Somewhere between Ypres and Poperinghe there is a little plot of ground at Vlamertyngh which is 'forever England.' There sleeps the mortal remains of Edwin Gladstone Latheron, an English international footballer who has given joy to thousands.

James Catton, Athletic News, 30 October, 1917


In late October 1917, news arrived in England of the death of Gunner Edwin Latheron of the Royal Field Artillery. He was one of over 320,000 Allied casualties claimed by the Battle of Passchendaele between July and November 1917. To thousands of football fans though, he was better known as a star player with Blackburn Rovers and England.
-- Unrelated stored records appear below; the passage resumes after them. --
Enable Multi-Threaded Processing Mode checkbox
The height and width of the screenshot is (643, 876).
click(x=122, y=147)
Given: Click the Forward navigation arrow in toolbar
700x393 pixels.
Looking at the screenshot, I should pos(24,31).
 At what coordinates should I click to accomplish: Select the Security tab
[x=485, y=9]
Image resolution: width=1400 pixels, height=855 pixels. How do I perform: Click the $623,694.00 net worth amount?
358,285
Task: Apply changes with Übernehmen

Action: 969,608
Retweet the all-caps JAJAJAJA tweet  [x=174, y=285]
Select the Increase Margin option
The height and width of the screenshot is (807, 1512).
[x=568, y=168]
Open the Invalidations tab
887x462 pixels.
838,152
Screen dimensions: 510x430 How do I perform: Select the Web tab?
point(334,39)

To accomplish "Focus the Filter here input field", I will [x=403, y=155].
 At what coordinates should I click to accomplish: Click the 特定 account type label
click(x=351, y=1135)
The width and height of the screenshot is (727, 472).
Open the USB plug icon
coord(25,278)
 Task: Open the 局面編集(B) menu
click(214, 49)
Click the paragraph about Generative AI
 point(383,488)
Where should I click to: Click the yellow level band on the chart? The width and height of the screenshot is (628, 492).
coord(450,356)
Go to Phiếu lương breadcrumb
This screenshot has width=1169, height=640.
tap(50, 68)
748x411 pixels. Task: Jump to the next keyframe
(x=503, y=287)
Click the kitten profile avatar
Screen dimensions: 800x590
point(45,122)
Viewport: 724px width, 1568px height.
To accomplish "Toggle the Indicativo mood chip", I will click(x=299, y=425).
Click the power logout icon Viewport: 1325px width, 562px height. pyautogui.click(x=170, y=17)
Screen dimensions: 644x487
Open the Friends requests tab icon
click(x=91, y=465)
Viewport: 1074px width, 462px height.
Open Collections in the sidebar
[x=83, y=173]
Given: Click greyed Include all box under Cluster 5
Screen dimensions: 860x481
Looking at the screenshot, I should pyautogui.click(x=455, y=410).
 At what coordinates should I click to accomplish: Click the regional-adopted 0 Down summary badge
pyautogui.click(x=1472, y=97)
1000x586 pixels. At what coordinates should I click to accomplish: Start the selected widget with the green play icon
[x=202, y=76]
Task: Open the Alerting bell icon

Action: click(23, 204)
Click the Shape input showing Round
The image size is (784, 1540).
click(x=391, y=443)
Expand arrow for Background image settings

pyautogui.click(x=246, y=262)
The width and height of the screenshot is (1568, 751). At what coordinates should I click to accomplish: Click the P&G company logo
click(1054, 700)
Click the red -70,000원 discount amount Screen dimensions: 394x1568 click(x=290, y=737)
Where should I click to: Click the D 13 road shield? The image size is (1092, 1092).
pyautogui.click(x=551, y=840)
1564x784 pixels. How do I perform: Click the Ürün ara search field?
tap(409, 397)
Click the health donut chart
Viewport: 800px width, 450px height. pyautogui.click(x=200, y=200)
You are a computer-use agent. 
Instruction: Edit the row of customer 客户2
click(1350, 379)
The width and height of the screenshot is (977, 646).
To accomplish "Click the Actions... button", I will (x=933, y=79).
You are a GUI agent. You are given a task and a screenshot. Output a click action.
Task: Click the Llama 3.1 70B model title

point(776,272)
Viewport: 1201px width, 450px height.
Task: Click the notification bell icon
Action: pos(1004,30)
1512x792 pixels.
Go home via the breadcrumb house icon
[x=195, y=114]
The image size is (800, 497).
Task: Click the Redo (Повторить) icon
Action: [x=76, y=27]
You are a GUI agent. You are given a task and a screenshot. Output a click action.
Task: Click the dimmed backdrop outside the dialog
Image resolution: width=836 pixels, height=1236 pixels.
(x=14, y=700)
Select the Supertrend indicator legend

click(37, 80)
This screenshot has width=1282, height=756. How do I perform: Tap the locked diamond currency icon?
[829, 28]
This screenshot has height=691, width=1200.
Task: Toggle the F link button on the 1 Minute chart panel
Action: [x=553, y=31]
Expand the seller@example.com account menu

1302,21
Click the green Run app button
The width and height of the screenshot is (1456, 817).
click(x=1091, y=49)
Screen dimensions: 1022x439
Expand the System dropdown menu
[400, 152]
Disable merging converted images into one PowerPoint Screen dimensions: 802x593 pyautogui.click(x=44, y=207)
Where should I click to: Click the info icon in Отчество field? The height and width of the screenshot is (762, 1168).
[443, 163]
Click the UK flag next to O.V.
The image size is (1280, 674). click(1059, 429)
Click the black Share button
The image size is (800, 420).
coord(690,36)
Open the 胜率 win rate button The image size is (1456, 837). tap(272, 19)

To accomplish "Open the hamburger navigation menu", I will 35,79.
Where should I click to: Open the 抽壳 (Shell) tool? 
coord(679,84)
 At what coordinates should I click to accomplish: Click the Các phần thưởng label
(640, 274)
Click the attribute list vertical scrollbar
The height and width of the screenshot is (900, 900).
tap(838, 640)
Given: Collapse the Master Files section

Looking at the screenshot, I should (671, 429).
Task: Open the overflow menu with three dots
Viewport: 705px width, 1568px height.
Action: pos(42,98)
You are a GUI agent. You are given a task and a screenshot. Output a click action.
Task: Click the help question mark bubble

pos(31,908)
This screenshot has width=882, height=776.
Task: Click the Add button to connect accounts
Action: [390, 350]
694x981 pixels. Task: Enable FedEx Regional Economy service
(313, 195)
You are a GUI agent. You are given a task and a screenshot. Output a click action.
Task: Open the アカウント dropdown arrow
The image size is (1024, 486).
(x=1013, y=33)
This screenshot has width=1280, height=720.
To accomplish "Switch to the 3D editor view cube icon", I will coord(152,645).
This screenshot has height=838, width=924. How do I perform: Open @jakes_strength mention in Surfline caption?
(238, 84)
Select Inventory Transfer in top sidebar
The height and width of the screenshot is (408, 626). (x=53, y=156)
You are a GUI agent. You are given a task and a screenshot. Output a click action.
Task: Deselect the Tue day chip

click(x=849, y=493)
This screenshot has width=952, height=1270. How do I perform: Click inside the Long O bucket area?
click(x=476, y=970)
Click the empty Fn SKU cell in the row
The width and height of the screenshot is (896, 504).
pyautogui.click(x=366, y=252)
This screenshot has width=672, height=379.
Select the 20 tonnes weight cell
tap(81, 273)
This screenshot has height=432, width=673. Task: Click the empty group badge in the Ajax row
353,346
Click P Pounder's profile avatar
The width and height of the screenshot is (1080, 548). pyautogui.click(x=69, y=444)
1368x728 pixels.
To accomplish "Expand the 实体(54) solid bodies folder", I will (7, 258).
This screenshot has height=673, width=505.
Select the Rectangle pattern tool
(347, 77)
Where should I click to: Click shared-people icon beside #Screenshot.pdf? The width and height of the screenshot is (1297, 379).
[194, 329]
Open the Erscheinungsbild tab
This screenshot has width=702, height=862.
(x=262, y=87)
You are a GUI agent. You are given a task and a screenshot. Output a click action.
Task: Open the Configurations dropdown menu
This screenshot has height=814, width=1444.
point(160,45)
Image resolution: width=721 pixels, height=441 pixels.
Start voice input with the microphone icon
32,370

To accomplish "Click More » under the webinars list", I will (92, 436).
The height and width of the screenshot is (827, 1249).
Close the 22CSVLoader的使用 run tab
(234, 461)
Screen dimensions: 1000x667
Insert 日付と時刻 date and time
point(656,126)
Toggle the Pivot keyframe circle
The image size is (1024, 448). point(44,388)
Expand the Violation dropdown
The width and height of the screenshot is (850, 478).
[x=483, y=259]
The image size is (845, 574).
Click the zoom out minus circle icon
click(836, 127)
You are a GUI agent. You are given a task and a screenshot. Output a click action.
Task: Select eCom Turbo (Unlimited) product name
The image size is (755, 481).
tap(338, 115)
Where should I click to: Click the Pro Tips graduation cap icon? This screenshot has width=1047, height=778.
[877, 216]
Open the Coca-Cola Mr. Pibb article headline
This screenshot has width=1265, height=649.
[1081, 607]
Latheron cost Blackburn Rovers a mere £25 when he joined them from Grangetown Athletic FC in 1906. He went on to make 256 league appearances and score 94 goals, helping Blackburn to secure the First Division title in 1912 and 1914. A talented inside-forward, he was known to his teammates as 'Pinkie' due to his clean and youthful appearance.

A married man with a young son, he attested under the Derby scheme in 1915. In March 1916 he was called up, joining the Royal Field Artillery. In training he was joined by many other top footballers including his Blackburn team-mate Alec McGhie. While he was in training he also continued to play for Rovers when he could. His last game was on the 17 March, 1917, when he scored in a 2-2 draw at home to Bury. He and McGhie were then drafted out to the Western Front.

Latheron arrived in Belgium in time to be involved in the Battle of Passchendaele, which raged between July and November. An attempted British breakout became an attritional slog, made worse by bad weather in August and October. For men like Latheron, the already difficult task of moving the artillery forward to support the infantry became almost impossible as the ground turned into a quagmire of mud. Then there was the risk of Germany counter-battery fire, which in the words of historians Nigel Steel and Peter Hart, "meant that gun crews lived in a nightmare combination of tension and death with German shells raining down on observed or likely gun positions behind the British lines."

It was in such circumstances that Latheron was killed on the 14 October. The news was relayed by his club team-mate Alex McGhie, who described to the club secretary Robert Middleton how he came to find his friend dead.

"This morning word came down the gun line that he was missing. I obtained permission from the Major to go up and see if I could get any information. On my arrival there I found him dead. It seems a shell dropped just by our dug-out and the splinters passed through the opening killing both Eddie and another gunner. I have lost my best friend, and just now I feel so terribly lonely."

The news of Latheron’s death created deep sympathy within the football community, with sports writers and players alike sharing their sadness. His team-mate McGhie wrote:

"He was a happy, strong and tremendous worker, and a very fine soldier. If anybody has done their bit in this war it has been Eddie. He was the last of his detachment left up at the guns, the remainder being wounded and sick. He was extremely popular in the battery, and everybody is sincerely sorry."

His international team-mate Harry Hampton wrote to Robert Middleton to offer his condolences.

"I have just been reading with the deepest regret about the death of poor Eddie Latheron, whom I held in the greatest respect. We have lost a very good player and sportsman. Believe me, I feel it as if he had been my own club mate. He was a smiling, whole-hearted trier, and a grand sportsman. I have had the pleasure of playing alongside him in international matches and have had experience of his ability. I must say we have lost one who always did credit to the game, and your club, particularly, will miss him very much. I offer you my deepest sympathy in the loss of such a player. I also my sincere sympathy to his wife and dear child."

For 'Vin' of the Liverpool Football Echo, Latheron’s initials, EG, stand for example. "And such was he. A happy, strong, adroit, assiduous worker, a decent man and a sport – in one word, a soldier and a great man," he wrote.